About two weeks ago a pair of apartment buildings hit the market in the Hermosa Beach sand with mind blowing asking prices. Take a look at the beautifully remodeled 6-unit at 1534 Manhattan Ave and the 7-unit at 1542 Manhattan Ave listed for $6.8 million and $7.7 million respectively. We watched these buildings gutted and rebuilt over the past year by, what looks to be, an investor who purchased the buildings for $5.6 million per title records. The buildings turned out great, and truly offer fabulous apartment units that command top of the market rent due to the contemporary finishes, floor plan, and wonderful ocean views.
We are still left wondering….are these prices worth it? The two highest comparable income property sales since 2014 were a 10-unit sale on 131 10th Street for $3.621 million, and an 8-unit sale of $3.825 million on 226 2nd Street. Compare that to the 1542 Manhattan Ave 7-unit property and they are asking more than DOUBLE the highest sale in the area.
According to the listing, the estimated cap rate is about 3%. That is the return you would receive on your money if you bought the property all-cash. Since the property has been fully updated, there is little upside to raise rents or fix-up the property to increase the value of the building.

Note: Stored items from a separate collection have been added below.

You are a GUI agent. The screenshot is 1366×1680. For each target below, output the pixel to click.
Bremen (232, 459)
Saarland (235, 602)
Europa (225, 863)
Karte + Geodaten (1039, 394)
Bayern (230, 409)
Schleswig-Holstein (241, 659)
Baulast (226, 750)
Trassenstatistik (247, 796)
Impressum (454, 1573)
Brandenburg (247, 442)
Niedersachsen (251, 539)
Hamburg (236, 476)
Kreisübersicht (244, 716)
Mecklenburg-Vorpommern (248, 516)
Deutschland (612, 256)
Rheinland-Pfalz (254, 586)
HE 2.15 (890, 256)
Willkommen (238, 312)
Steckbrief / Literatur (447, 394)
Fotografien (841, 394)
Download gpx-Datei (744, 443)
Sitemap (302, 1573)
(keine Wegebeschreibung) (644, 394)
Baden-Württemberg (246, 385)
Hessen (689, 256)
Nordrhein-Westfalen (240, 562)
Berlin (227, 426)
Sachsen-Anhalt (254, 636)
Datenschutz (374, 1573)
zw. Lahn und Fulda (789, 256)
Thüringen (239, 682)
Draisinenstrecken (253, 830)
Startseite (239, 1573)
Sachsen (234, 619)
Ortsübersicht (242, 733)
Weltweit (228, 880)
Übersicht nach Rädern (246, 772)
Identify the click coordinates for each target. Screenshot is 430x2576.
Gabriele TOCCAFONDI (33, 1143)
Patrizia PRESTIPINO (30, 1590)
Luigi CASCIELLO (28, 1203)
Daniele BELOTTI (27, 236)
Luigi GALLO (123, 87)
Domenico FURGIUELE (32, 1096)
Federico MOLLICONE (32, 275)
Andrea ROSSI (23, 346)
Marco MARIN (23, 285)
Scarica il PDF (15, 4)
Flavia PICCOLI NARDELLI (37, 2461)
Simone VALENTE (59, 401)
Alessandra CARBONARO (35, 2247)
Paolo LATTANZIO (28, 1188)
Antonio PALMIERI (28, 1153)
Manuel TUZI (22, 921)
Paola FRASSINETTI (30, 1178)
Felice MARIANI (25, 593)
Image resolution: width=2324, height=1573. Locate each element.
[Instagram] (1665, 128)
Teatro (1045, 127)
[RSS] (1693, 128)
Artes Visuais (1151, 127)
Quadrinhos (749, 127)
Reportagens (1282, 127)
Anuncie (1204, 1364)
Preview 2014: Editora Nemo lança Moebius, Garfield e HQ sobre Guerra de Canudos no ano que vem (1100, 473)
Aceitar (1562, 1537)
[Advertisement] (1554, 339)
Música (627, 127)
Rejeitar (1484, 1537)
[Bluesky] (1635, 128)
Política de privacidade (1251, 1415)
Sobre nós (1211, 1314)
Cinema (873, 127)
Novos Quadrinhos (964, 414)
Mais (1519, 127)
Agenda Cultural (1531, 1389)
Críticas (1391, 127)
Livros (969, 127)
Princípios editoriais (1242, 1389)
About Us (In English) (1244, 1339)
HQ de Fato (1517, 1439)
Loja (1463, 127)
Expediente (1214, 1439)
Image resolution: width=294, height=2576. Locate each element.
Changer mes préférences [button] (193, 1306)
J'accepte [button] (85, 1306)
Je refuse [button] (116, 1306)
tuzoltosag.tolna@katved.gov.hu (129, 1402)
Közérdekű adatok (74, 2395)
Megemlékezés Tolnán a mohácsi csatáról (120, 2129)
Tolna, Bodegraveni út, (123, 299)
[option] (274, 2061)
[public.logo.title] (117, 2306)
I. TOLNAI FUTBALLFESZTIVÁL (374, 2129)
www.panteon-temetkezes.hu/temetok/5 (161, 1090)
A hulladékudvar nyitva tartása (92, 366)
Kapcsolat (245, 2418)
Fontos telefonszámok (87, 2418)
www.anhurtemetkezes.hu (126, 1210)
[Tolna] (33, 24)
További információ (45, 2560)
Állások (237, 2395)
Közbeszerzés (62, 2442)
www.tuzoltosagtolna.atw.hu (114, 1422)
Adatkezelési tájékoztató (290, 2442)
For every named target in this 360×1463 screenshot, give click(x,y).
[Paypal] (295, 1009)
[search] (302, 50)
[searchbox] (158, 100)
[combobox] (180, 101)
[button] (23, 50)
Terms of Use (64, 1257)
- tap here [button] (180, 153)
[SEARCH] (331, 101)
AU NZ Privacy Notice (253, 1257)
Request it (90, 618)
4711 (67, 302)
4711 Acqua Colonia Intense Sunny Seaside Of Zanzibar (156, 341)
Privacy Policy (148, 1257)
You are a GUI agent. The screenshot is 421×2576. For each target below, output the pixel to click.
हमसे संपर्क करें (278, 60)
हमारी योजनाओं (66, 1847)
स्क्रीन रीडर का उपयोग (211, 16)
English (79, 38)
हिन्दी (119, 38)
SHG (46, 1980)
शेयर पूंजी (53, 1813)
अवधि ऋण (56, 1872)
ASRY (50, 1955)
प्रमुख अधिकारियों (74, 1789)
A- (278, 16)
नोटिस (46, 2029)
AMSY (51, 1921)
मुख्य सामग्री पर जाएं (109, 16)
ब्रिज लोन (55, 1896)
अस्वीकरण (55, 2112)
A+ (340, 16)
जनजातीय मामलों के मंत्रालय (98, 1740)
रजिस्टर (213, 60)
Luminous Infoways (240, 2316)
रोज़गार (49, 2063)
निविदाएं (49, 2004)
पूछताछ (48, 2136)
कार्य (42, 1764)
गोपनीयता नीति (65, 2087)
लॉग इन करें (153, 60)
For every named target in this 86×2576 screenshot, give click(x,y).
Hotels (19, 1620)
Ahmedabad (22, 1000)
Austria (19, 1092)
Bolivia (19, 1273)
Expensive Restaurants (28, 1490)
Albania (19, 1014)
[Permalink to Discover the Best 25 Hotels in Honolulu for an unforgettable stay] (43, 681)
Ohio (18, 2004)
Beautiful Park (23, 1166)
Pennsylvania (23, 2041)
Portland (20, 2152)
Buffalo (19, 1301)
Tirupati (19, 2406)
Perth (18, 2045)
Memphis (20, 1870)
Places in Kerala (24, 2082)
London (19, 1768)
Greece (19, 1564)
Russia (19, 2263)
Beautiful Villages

You are betting that the general market will continue to drive rising rents and property value.
The question you want to ask yourself: would you rather own a Hermosa Beach apartment building paying 3%, or own Exxon Mobile stock that pays a 3% dividend? Perhaps Wells Fargo? IBM? Kraft Heinz? General Motors? They all will produce income similar to these buildings.
Some people would say that you can borrow from the bank on real estate to boost your returns, but even if you were to put down half of the $7.7 million asking price, you would probably break even for quite some time (and pray for appreciation after paying one of the highest prices ever for this product type).
To be fair, the new Manhattan Avenue listings have a million to two million dollars of updates along with fabulous views worth more than the other comparables. And furthermore, those lower comparables actually provided fairly similar 3% returns when sold as-is, although it can be argued they have better future growth prospects in remodeling and raising rents.
My point is this: Apartment buildings require work above and beyond owning stocks or other traditional investments. The time taken to manage property managers, refinance debt, and handle the accounting among other things, along with inherent risks of fire, tenants, lawsuits etc. all need to be taken into consideration when looking at the returns of an income property investment. And to me personally, I would need a lot higher of a return in exchange for all of the work and risk. My bet would probably be placed with an Exxon Mobile type stock that requires very little effort to own.
BONUS: The listing agent on these high-priced income properties sold a 7-unit apartment building at 821 Manhattan Ave for $2.7 million a year ago this month, and the mailing address matches the investor’s on the $6.8 million and $7.7 million listings. It has already been totally remodeled; if their high priced properties sell, will this property be the next one to hit the market?